Éloge de la lenteur

Luca Ambrosi

Hier, j’ai fait la course qui m’a semblé la plus difficile depuis plusieurs mois, c’est-à-dire la plus lente. En effet, ma coach m’a expliqué que je suis dans un cycle de récupération et que mes courses seront très différentes pour les prochaines semaines. Comme n’importe quelle machine, le corps ne peut pas rouler à une cadence intense constamment, il a besoin de période de ralentissement. Avec l’automne qui s’installe, j’avoue ne pas être triste de ce programme.

Mais en partant faire la tortue hier, j’ai réalisé à quel point c’est plus demandant de se ralentir que de se pousser à accélérer. Je suis si habituée à devoir augmenter la cadence que de la diminuer me demande une concentration continue. Et, tout en contrôlant mon rythme, je pensais au parallèle évident que je pouvais faire avec ma vie en général.

Je suis une personne énergique, qui a de la drive comme on dit. Alors, pour moi, d’être à fond dans quelque chose, ça n’a rien d’épuisant, au contraire ça me stimule. Par contre, il y a un certain temps, j’ai dû apprendre à trouver des équivalents pour relaxer, me détendre, pour balancer le tout, trouver un juste milieu. Avoir des exutoires pour évacuer mon stress et ne pas être absorbée totalement pas les mêmes choses tout le temps.

Ça m’a pris un certain temps à comprendre cela et à trouver un équilibre qui me convenait, à moi. Pas ce qui est écrit dans les livres, pas un modèle tout fait, une recette en dix étapes faciles, non. Une routine, un éventail d’activités qui correspondaient à mon style personnel. Et maintenant que je l’ai trouvé, j’ai encore plein de choses à apprendre au sein de chaque élément de cette routine de vie.

Comme avec cet exercice tout en lenteur qui me force à me concentrer sur mon rythme cardiaque, qui m’amène à comprendre ma vitesse et sa cohérence avec les battements de mon cœur, habitué de battre à la chamade lorsque les foulées s’enchaînent. Ce fût exigeant de devoir me forcer à garder cette vitesse qui n’est pas naturelle mais réellement formateur. Et comme me l’expliquait celle qui produit mon programme, j’en bénéficierai dans ma progression.

Je suis maintenant capable de m’abandonner complètement aux plans de mon entraîneure, sans excès ni contrôle absolu. Une sorte de mélange entre la rigueur et l’écoute de soi. La fatigue, souvent plus mentale que physique, ne m’empêche plus de sortir mais je sais aussi quand mon corps ne suivra pas le tempo. Comprendre la différence entre une paresse de l’égo et un réel malaise physique…

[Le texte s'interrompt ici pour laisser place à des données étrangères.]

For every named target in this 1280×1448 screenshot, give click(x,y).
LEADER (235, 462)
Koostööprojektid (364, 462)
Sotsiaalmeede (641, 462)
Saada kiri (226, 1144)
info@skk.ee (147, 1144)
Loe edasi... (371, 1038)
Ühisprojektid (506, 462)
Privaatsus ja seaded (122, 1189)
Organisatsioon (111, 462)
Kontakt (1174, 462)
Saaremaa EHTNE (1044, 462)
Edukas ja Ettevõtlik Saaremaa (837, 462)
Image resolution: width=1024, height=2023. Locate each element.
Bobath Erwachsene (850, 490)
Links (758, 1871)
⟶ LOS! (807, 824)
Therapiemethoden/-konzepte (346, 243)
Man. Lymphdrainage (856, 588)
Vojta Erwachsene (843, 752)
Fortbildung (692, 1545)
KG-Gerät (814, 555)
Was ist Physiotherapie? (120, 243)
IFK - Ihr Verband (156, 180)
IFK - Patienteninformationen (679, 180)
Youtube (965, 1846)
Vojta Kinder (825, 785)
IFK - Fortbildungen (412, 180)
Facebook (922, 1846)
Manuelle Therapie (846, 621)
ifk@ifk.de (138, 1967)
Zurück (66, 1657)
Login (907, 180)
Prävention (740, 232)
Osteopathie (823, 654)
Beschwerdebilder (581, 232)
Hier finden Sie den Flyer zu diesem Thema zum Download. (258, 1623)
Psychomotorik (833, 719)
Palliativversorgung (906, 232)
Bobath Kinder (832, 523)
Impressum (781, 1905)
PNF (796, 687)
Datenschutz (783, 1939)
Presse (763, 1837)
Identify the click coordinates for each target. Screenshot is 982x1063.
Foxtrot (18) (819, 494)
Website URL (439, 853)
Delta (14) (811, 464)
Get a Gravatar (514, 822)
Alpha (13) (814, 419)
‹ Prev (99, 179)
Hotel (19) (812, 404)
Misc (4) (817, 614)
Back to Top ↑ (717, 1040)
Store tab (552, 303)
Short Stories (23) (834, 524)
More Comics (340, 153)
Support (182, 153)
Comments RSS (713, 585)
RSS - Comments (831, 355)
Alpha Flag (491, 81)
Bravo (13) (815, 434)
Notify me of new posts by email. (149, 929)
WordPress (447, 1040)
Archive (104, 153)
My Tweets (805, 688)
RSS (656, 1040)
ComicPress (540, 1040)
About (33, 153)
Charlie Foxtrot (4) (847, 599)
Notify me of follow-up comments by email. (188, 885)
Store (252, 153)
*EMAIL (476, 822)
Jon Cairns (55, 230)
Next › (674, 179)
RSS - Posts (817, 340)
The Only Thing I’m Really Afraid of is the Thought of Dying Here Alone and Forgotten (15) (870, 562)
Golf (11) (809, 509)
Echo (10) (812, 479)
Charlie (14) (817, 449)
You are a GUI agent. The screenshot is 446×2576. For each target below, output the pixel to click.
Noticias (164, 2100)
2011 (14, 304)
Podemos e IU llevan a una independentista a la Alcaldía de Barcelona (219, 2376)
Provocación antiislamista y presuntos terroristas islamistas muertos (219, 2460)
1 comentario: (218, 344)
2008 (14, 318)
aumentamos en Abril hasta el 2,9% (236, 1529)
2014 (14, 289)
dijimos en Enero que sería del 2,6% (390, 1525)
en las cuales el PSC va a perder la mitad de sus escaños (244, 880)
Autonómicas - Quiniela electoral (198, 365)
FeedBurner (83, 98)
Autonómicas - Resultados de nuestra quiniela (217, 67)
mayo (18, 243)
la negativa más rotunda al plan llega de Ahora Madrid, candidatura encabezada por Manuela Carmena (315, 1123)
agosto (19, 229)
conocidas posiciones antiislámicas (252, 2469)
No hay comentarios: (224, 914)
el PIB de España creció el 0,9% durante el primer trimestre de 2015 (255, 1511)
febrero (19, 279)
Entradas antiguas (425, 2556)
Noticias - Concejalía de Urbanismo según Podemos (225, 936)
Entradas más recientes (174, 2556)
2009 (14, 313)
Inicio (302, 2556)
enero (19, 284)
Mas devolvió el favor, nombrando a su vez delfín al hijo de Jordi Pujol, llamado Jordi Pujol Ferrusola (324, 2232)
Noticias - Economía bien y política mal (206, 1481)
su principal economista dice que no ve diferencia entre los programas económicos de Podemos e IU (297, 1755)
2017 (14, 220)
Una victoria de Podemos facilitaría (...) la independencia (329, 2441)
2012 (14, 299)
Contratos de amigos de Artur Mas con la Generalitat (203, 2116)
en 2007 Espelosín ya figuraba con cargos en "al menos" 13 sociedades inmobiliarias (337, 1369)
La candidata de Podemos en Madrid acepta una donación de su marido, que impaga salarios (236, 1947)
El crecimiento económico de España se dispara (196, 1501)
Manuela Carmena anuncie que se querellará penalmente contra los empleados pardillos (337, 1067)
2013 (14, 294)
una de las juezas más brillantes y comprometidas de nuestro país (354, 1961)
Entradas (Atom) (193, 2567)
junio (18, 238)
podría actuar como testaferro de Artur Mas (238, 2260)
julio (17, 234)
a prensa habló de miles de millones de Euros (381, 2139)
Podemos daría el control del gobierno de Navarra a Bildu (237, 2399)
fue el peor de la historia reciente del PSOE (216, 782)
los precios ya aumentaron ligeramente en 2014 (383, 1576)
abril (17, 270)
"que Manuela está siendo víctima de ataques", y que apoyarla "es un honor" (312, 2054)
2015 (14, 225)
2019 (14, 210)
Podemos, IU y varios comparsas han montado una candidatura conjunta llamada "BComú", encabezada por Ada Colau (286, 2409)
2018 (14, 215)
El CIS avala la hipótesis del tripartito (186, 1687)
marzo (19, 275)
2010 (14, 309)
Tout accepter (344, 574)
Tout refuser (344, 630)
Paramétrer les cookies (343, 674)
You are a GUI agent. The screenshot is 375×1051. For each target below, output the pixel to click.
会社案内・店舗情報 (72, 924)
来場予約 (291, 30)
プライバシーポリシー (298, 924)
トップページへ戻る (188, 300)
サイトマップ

Je n’aurais jamais cru en apprendre autant en me remettant à la course, ce sport qui peut paraître si simple pour plusieurs. Après tout, on ne fait que mettre un pied devant l’autre, ai-je déjà entendu! Mais à l’intérieur, un monde de connaissances se nourrit et grandit pour apporter une tonne de bénéfices à plusieurs niveaux.

C’est surement pour cette raison que, quand vous croisez un coureur, il a un sourire radieux au visage et dégage une énergie contagieuse. Il est empreint de passion, de fierté, d’estime et de reconnaissance envers la merveilleuse machine qu’est son corps et qui lui permet ce dépassement de soi purificateur. Faire un avec son corps, le chérir, l’écouter et le respecter, ça peut nous mener très loin!